全体を紹介する余裕はありませんが、現在の科学が「これ」をやった場合には「あれ」をやった場合よりも大きな成果があがるというところだけに関心を向けているのは間違っていると言います。

それは歴史的な事実を見ていない、つまり多くの思想家たちが考えてきたことは哲学であると同時に科学でもあるので、それらのうえに総合的に考えることが大事、つまり科学を狭く捉えてはいけないという見方を示しているのです。科学は創造的な道筋をたどるものなのに、機械的な世界では創造が落ちてしまい、何とも面白味がないとも言います。

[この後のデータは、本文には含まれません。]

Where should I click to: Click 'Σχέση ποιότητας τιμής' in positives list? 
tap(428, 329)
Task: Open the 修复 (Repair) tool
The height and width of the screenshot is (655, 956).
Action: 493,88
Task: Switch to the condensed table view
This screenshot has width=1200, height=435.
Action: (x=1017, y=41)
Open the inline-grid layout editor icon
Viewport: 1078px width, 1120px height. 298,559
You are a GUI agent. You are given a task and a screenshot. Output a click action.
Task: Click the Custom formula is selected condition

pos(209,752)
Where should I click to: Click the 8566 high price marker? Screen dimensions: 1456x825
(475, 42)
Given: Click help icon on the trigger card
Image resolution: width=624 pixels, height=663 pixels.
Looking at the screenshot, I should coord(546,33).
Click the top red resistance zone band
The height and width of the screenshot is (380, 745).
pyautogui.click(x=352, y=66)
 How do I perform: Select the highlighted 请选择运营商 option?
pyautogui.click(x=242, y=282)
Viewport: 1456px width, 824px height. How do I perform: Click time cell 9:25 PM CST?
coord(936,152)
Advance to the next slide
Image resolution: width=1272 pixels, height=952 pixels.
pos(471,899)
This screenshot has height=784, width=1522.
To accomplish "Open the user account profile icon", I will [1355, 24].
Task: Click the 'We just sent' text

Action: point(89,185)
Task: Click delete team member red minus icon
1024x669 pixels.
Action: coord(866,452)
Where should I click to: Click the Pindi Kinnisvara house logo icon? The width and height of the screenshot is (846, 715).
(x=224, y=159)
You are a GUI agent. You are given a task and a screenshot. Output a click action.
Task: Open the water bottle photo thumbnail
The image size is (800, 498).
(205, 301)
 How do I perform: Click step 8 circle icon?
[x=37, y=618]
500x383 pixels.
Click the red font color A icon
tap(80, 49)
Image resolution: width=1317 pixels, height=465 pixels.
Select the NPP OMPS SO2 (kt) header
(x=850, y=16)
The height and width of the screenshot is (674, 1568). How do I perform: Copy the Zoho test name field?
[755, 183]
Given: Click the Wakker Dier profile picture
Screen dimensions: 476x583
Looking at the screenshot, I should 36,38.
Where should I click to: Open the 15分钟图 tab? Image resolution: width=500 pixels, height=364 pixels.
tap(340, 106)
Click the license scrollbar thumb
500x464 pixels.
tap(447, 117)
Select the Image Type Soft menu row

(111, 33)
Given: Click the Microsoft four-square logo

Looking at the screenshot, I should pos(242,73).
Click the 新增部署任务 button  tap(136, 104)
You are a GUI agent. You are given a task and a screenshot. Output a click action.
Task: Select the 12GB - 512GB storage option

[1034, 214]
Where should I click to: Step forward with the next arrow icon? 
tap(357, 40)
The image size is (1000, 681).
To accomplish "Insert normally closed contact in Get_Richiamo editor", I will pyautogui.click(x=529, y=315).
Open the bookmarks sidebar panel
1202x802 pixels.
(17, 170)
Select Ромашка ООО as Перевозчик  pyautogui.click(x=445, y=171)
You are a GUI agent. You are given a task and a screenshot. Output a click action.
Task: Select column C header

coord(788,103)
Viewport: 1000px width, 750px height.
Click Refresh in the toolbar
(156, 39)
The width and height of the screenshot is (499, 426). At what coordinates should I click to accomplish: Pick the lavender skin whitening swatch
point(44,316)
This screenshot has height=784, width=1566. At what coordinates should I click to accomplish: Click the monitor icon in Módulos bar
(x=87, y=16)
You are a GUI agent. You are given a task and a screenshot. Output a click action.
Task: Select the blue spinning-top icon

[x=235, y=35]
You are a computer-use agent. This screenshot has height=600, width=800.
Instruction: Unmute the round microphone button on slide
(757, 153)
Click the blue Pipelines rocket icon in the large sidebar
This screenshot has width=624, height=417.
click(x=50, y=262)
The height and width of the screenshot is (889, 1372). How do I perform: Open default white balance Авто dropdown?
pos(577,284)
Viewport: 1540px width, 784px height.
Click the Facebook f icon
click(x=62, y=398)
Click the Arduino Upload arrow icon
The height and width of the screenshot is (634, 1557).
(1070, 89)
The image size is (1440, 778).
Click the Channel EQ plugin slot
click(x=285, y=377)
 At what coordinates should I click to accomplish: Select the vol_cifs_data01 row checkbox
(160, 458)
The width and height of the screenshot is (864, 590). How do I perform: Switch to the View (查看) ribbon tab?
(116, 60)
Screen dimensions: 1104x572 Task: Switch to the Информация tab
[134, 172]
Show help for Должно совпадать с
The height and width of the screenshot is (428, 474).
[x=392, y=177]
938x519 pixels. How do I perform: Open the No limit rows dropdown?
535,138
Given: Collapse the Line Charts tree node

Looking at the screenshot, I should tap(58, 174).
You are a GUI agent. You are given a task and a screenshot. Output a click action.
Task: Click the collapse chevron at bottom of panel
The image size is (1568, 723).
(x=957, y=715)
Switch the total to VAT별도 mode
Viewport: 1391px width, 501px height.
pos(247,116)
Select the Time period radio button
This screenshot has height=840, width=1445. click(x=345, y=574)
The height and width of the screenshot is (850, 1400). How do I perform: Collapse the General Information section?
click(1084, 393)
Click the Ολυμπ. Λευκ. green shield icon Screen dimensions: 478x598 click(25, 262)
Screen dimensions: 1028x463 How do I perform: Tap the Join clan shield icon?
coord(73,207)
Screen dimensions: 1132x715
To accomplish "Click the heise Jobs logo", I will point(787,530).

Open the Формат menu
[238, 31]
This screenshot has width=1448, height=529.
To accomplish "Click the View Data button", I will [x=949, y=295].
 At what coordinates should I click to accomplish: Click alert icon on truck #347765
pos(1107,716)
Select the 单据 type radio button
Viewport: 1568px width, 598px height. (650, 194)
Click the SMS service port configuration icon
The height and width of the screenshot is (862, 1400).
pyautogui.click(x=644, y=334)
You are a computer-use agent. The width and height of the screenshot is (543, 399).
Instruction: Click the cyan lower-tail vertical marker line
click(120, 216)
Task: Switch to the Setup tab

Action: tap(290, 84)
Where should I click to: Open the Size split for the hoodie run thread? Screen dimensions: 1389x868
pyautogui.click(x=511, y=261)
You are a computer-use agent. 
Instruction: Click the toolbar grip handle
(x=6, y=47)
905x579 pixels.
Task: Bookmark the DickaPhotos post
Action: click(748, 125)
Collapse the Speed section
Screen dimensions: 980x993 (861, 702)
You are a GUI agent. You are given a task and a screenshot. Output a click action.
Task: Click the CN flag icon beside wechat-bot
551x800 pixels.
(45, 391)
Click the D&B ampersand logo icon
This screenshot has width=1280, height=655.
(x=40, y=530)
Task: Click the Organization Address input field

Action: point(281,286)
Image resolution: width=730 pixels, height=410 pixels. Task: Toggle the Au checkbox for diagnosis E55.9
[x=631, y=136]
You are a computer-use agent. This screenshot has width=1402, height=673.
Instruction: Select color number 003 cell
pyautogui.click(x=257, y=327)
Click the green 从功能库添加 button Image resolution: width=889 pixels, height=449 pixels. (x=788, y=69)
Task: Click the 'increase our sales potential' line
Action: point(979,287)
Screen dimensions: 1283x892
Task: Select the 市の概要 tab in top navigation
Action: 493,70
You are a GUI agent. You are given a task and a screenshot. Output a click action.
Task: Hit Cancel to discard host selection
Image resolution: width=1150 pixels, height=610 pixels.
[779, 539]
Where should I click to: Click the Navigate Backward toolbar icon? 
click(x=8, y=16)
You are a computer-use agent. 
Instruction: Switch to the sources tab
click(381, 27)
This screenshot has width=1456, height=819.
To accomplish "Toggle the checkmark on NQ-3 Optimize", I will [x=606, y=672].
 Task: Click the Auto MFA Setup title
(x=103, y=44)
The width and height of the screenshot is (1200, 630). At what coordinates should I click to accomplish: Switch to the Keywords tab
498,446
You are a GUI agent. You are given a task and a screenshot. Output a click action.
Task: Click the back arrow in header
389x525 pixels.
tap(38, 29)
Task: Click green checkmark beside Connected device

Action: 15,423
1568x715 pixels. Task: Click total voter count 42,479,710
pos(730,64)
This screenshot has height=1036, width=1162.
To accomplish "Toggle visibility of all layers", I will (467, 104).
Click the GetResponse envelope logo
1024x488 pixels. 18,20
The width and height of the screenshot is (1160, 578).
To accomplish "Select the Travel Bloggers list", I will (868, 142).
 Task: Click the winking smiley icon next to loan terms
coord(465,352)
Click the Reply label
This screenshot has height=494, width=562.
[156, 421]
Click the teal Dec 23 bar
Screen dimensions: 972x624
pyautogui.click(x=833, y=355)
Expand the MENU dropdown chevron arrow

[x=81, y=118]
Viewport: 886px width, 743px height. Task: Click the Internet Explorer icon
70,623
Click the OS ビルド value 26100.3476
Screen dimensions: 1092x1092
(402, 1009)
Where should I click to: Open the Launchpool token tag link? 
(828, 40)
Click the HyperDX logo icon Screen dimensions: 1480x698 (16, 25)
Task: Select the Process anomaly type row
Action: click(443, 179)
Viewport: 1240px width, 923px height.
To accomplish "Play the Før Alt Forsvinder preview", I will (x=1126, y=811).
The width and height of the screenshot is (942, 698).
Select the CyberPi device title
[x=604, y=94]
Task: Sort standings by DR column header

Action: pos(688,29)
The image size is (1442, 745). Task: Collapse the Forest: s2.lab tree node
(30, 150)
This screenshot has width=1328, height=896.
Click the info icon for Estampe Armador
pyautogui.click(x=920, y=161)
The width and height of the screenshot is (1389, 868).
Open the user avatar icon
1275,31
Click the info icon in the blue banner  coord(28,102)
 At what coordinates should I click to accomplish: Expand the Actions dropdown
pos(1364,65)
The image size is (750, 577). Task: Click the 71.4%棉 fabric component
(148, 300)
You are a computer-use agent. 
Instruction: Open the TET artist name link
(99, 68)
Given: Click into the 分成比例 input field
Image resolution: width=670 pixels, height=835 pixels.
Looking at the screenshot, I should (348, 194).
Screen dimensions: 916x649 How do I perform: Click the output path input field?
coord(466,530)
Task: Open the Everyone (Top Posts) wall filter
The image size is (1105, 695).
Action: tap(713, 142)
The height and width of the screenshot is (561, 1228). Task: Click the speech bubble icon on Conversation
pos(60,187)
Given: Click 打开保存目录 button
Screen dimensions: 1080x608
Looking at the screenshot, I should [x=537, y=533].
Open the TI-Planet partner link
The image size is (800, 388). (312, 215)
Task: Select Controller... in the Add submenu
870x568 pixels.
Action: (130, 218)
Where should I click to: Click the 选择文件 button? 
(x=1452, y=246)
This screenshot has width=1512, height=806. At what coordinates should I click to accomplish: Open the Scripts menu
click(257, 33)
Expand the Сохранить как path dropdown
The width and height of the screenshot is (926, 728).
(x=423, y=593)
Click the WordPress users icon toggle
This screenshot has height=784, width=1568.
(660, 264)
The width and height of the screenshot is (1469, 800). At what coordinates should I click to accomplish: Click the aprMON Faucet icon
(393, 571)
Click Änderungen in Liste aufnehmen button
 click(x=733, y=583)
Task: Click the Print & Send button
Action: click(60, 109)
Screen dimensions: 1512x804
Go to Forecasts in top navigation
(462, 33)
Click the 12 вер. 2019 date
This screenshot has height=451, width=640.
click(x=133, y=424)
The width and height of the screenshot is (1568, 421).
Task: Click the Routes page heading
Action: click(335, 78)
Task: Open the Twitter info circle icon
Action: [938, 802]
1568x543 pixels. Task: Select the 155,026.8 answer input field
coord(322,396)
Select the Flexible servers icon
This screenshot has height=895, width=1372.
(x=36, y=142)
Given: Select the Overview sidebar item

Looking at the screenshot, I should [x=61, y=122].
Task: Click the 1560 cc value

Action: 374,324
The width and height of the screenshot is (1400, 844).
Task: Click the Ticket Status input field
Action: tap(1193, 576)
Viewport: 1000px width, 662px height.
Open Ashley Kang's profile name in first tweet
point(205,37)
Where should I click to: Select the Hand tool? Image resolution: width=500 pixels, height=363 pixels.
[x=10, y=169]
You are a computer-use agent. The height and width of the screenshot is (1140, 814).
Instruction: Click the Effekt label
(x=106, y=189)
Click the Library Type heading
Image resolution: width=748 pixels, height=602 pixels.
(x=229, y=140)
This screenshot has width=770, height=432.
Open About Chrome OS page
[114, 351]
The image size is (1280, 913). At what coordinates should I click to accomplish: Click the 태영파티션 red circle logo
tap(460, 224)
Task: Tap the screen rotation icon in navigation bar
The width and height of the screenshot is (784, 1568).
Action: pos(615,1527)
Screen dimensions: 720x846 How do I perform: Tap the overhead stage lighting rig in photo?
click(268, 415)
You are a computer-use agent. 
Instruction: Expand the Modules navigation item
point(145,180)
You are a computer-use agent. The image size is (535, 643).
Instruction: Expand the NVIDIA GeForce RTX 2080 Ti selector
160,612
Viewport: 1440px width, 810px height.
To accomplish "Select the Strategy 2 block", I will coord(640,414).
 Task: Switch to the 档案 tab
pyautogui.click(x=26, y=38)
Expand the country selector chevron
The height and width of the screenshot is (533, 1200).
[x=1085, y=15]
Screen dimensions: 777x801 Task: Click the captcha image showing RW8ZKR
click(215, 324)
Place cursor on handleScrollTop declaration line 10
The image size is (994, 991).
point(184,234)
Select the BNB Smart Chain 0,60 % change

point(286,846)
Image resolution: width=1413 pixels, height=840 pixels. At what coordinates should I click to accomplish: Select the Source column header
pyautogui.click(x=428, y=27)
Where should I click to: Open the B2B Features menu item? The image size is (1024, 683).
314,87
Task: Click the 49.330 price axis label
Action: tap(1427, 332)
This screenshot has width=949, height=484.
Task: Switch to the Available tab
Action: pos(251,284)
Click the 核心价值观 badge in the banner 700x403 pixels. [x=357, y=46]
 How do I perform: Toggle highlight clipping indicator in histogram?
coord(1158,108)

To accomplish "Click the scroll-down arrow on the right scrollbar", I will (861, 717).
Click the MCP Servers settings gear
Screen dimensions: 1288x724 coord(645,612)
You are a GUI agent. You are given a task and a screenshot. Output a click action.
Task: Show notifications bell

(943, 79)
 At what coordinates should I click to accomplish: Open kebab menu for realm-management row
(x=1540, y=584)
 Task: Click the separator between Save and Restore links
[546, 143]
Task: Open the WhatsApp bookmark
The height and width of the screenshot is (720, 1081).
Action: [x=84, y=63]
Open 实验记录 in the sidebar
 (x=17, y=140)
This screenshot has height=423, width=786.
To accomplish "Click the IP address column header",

科学にも思想や詩と同じものが必要だということです。

そのような創造的な思考から生まれる知が生み出すものについて、こう書きます。「わたしたちが生きていくのに拠りどころとする人間像や倫理は、正しい行動とか間違っている行動とかを即座に決めるルールではなく、『その光に照らされて正しいものと不正なもの、善と悪、手段と目的が、おどろくような鋭い輪郭をもって見えてくるような、奥ふかい、明るく照らし出す精神の光』である」

私が生命誌の言葉で書くと少し違ってくるなと思いながらも、基本姿勢は同じ、被爆地を歩いて人類のこれからを考えたことで生まれたすばらしい言葉だと思います。鋭い感覚とやさしさとが感じられ、私もこうでありたいと思います。

1940年代の原爆の次に人類全体の運命を考えさせたのは1960年代の水俣病、次が東日本大震災、そしてコロナと続く、私の中にそんな流れがあります。

どれも科学が関連しますが、科学だけでことを解決しようとするのではなく、だからと言って科学を否定的に見るのでもなく、ブロノフスキーの指摘するように、詩や思想と並べて考えていこうと思っています。

ブロノフスキーには、1965年、ニューヨークのアメリカ博物館での講演をまとめた「人間とは何か」(1969年、みすず科学ライブラリー)があり、ここでも科学と芸術を同じ目で見ています。これも私にとって思い出深い本の一つです。